Feb. 7 drought outlook similar to that of Jan. 17A Feb. 7 U.S. Drought Monitor map continues to show improved prospects for moisture conditions in the next three months in the Northern Great Plains, compared with 2012, especially Minnesota and much of northern North Dakota.
By: Mikkel Pates, Agweek
FARGO, N.D. — A Feb. 7 U.S. Drought Monitor map continues to show improved prospects for moisture conditions in the next three months in the Northern Great Plains, compared with 2012, especially Minnesota and much of northern North Dakota.
But the most recent map shows a slight decline in predicated “some improvement” in drought, compared with “likely to improve” in areas of southern Minnesota, north-central South Dakota and southern Montana, compared with an outlook forecast map released Jan. 17.
Gregory Spoden, Minnesota State Climatologist at the University of Minnesota, says the federal drought outlook is very similar to projections from a month ago, but a “subtle shift” in prospects for drought recovery that made southwest Minnesota look drier are a result of 90-day precipitation forecasts that were updated January 31.
Spoden says the forecast is for prospects in February, March and April. He says it was based in part on Jan. 17 predictions of above-normal precipitation projections for much of North Dakota (except the extreme west) northeast South Dakota and western and northwest Minnesota. Montana and much of South Dakota was projected for normal precipitation in the three months. Mark Seeley, Minnesota Extension Service climatologist, was not immediately available for comment.
Adnan Akyuz, North Dakota state climatologist at North Dakota State University in Fargo, says an improvement of drought prospects in the southeast part of North Dakota was based on short- and long-term prospects for above-normal precipitation in that area.
A separate drought index map shows moderate drought starting a little west of Pembina County and going toward Bowman County, Akyuz says. About 31 percent of the state is in the severe drought category.
Akyuz says it’s going to take a lot of precipitation to come out of or improve some areas of South Dakota’s drought. He says the latest snow storms are adding a “meager amount of precipitation” in liquid equivalents and it will take significant summer precipitation to improve the drought.
Dennis Todey, South Dakota state climatologist at South Dakota State University in Brookings, says the drought projections offer hope for “some drought improvement this spring. "But it’s a matter of how much improvement we can get and will it be enough from where we need it to be.” He says southern parts of South Dakota are facing a much larger precipitation deficit, so much more precipitation will be needed.
The national outlook was generated in the National Weather Service National Centers for Environmental Prediction Climate Prediction Center, in College Park, Md.
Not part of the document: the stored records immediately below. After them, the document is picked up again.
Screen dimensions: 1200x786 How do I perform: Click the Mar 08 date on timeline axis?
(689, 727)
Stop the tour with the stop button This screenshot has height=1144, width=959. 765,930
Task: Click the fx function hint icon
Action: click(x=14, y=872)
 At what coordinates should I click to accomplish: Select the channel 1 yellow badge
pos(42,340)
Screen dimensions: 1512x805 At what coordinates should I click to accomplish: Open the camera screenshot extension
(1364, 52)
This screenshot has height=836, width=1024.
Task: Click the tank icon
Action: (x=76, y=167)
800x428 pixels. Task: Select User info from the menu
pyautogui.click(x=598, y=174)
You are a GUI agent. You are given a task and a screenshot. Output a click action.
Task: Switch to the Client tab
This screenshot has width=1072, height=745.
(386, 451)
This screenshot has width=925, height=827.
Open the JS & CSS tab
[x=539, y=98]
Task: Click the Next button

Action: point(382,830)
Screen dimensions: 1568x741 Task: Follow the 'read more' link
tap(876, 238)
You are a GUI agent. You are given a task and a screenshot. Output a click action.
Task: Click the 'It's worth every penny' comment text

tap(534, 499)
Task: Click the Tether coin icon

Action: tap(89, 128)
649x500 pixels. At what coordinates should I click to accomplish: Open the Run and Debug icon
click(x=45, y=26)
It says year-to-date precipitation to Feb. 5 had been subnormal in the far west and Northern Plains. Jan. 1 to Feb. 5 temperatures have averaged below-normal in the west and close to normal on the Plains.
The latest monthly outlooks have kept the odds for above-normal precipitation in the northern Plains and Upper Midwest, but expanded it southeastward into the Great Lakes region, according to the report.
Nationwide, the new drought outlook map showed more improvement in drought conditions in the Georgia and South Carolina area, some abatement at the intersection of Arizona, New Mexico, Colorado and Utah area, but little change in the persistent drought ranging from Oregon, Wyoming, South Dakota, Nebraska, Kansas, Oklahoma and Texas.